- [Available data]
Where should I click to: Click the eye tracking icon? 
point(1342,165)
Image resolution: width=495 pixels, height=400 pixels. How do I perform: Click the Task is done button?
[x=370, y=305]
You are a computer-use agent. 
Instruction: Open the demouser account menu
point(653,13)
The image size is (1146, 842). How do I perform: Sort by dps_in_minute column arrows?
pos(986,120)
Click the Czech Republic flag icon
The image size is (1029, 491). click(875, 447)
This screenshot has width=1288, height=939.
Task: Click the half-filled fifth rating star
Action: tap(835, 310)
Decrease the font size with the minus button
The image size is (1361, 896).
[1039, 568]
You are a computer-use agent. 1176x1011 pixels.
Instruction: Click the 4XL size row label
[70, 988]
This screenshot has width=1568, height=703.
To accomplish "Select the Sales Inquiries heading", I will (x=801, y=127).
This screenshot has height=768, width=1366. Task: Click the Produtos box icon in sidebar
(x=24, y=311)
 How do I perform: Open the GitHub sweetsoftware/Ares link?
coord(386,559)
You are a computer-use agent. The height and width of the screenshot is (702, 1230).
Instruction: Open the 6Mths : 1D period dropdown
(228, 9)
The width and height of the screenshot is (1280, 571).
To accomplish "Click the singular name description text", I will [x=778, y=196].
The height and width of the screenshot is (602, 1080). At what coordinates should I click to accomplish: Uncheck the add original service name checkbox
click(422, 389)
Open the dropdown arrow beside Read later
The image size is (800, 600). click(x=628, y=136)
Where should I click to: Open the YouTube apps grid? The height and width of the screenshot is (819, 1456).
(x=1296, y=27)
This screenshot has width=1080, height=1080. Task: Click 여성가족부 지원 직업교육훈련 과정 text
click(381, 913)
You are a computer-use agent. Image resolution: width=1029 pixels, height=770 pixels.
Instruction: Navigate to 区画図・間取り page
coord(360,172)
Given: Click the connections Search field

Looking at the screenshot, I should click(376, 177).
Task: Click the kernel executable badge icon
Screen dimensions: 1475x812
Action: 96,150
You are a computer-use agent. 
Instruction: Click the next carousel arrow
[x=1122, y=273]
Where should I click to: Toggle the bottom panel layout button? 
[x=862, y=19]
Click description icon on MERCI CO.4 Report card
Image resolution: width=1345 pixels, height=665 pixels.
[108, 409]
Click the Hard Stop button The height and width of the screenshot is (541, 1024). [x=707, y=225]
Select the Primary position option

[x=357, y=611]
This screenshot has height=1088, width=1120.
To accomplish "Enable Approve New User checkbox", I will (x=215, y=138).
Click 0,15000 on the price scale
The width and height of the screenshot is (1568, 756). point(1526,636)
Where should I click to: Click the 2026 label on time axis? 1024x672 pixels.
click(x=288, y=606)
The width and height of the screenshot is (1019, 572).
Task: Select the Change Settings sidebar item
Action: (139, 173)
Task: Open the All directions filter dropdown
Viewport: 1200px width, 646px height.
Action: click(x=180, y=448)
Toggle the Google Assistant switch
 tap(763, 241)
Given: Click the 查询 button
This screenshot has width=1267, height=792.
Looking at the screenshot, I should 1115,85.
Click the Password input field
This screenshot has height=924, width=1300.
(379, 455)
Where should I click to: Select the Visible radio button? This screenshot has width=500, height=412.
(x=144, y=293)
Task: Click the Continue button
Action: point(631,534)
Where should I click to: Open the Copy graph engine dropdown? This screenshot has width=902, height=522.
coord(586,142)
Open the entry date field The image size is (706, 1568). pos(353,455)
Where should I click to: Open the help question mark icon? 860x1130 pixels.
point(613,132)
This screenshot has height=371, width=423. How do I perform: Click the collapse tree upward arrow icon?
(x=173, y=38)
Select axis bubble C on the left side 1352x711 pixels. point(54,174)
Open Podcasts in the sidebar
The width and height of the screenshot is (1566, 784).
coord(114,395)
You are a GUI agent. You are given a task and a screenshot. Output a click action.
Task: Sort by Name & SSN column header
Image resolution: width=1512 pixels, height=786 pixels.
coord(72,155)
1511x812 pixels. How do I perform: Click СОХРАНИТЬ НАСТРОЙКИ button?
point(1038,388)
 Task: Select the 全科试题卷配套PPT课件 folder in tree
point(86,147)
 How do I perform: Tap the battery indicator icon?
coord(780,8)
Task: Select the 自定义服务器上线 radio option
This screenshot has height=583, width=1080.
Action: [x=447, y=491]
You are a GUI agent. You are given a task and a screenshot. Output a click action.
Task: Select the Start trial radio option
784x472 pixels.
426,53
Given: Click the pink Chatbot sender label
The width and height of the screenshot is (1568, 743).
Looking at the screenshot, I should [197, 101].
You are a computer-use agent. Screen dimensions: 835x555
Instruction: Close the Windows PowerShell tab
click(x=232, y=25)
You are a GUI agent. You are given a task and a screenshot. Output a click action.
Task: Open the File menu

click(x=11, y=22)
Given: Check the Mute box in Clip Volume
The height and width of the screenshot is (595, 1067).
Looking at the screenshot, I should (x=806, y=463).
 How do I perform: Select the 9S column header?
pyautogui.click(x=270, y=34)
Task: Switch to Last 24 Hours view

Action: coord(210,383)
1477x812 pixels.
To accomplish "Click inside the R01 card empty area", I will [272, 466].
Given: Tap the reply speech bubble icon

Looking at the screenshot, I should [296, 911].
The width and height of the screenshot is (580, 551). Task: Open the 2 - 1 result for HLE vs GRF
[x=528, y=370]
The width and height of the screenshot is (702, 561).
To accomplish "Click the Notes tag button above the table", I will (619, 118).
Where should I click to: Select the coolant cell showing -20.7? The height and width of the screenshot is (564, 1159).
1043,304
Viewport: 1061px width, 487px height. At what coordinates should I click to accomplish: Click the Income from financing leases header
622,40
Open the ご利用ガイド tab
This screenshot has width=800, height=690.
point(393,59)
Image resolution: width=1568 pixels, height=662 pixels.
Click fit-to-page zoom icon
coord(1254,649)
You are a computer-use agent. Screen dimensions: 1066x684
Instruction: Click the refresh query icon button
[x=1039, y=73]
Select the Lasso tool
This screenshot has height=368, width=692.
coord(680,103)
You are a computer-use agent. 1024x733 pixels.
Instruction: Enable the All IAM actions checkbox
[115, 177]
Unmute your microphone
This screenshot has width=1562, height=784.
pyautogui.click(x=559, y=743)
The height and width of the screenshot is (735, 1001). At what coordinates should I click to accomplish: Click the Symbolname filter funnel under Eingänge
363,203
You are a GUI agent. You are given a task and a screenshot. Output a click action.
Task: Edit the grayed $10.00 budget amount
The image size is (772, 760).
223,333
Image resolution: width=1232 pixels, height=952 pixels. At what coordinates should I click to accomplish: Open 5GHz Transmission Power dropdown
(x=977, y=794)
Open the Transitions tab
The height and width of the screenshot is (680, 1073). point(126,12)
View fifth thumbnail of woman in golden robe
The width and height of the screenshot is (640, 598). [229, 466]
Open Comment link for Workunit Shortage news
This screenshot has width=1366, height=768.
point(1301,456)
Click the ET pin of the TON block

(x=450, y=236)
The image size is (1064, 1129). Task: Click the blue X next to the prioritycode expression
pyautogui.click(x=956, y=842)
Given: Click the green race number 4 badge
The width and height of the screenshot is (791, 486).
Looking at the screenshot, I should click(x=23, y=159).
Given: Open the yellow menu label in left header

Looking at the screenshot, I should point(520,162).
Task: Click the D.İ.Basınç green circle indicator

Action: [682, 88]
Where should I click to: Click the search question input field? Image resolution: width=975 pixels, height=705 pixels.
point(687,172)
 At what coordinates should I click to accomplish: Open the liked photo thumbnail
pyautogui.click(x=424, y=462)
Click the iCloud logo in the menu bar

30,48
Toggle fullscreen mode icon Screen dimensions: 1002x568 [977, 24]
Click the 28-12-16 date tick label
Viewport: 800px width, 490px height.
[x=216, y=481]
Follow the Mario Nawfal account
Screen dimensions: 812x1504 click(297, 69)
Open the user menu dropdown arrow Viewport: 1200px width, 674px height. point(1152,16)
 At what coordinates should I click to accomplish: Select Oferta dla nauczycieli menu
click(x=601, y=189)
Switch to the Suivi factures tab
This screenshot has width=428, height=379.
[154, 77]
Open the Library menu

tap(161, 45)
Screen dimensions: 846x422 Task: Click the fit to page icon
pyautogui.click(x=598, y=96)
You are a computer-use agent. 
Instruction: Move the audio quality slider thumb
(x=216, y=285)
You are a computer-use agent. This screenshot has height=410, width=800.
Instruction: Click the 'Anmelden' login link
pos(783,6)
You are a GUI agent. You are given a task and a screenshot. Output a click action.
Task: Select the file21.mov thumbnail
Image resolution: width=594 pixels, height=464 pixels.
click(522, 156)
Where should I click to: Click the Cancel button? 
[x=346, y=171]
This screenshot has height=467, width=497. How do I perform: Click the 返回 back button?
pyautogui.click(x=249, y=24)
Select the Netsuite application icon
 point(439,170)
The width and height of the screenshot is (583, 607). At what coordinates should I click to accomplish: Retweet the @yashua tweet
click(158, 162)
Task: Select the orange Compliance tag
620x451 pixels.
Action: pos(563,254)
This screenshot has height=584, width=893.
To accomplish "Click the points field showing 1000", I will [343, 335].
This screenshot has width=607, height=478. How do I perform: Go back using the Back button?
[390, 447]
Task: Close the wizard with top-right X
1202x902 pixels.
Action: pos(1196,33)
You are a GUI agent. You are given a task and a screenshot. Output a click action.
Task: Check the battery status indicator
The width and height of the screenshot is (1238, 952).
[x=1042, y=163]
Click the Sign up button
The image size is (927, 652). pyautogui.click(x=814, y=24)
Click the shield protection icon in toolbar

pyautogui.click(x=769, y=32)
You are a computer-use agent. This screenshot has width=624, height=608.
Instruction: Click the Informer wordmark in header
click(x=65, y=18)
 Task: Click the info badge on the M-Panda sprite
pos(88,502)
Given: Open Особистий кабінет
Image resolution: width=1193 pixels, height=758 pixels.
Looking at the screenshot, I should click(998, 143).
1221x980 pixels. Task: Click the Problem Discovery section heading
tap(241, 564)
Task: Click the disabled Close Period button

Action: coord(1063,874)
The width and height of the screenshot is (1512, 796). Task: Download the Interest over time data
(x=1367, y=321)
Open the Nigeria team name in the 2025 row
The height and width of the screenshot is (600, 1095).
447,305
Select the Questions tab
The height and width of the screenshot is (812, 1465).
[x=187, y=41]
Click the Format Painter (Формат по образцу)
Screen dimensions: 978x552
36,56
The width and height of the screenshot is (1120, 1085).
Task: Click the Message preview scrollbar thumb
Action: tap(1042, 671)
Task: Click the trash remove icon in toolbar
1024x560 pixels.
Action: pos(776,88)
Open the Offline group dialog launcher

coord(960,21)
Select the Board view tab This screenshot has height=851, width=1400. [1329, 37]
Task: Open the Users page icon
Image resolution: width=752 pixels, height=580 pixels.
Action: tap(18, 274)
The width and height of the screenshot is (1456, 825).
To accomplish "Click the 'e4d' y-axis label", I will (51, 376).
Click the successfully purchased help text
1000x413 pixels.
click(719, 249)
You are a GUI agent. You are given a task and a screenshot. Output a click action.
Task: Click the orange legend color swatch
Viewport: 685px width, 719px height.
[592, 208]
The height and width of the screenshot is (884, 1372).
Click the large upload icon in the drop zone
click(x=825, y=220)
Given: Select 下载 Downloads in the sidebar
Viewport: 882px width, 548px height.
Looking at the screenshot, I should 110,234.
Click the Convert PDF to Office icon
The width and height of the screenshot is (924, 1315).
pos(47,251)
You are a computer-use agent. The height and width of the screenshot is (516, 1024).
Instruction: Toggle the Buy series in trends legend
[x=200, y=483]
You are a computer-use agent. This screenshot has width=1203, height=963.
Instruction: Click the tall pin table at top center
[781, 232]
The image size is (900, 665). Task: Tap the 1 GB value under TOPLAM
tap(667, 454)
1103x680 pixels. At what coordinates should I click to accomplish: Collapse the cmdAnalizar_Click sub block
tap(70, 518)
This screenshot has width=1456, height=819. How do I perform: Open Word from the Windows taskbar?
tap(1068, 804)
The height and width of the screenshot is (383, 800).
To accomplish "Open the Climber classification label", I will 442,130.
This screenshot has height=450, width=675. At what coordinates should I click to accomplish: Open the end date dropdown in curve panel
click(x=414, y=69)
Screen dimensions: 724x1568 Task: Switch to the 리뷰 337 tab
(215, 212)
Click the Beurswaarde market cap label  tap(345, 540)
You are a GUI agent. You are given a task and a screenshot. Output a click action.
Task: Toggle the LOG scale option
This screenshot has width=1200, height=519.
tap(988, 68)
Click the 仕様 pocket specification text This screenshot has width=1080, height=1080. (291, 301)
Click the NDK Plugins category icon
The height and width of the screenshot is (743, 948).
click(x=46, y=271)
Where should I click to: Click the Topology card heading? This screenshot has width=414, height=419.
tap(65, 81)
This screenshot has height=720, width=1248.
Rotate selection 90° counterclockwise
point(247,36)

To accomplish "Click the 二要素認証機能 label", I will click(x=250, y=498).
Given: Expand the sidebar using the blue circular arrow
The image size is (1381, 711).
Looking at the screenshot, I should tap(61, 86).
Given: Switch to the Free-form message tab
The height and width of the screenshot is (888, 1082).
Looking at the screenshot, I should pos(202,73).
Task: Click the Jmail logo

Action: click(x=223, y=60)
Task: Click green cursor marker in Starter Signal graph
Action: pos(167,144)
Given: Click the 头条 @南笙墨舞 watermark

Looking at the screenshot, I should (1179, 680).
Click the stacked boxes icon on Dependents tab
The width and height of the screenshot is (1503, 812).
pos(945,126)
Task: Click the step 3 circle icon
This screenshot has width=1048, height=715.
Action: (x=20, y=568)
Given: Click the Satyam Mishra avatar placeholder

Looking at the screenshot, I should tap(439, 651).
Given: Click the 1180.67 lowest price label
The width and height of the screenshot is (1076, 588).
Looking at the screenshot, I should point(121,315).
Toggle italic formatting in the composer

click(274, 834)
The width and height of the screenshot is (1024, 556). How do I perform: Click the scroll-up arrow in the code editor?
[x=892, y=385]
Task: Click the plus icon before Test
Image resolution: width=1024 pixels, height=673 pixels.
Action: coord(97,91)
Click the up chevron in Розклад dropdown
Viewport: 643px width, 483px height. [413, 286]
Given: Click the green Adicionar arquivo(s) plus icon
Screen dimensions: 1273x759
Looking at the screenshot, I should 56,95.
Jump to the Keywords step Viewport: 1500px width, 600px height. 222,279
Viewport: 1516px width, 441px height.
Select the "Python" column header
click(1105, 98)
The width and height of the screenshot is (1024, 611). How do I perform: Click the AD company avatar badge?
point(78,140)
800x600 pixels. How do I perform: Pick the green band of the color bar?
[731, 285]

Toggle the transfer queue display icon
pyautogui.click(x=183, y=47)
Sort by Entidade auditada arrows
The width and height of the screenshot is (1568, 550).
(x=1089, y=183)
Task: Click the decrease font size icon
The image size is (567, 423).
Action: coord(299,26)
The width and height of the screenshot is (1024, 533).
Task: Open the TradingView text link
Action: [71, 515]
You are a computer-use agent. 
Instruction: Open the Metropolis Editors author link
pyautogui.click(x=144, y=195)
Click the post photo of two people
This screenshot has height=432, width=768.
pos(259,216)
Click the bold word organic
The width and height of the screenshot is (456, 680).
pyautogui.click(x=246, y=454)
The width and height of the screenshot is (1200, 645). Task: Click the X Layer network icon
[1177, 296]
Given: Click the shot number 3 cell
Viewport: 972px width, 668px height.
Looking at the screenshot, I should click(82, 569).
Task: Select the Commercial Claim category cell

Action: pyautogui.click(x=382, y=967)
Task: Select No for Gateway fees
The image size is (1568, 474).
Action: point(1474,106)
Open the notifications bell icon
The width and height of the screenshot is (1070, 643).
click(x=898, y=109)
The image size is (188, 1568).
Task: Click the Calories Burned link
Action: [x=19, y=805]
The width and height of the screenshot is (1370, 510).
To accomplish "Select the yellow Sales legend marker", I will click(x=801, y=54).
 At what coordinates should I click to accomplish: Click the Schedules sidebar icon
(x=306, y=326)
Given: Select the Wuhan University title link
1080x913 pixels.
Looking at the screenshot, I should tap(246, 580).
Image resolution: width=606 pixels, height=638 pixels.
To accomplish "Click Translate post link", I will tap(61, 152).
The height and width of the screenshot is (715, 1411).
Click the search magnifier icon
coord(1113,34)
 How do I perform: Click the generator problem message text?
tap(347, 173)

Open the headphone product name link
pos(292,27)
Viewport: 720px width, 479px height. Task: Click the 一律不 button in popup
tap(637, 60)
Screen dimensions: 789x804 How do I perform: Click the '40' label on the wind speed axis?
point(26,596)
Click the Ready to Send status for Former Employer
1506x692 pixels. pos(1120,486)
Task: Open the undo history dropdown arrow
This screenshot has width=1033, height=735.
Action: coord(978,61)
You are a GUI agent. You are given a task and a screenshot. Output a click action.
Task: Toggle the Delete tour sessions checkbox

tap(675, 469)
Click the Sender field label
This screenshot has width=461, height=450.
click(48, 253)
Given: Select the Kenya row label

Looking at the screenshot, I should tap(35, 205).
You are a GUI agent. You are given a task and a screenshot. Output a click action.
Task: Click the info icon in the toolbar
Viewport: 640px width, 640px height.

- [Task brief]
Copy each line above containing the string "Sales".

- [Solution for this problem]
To accomplish "Select the Sales Inquiries heading", I will (x=801, y=127).
To accomplish "Select the yellow Sales legend marker", I will click(x=801, y=54).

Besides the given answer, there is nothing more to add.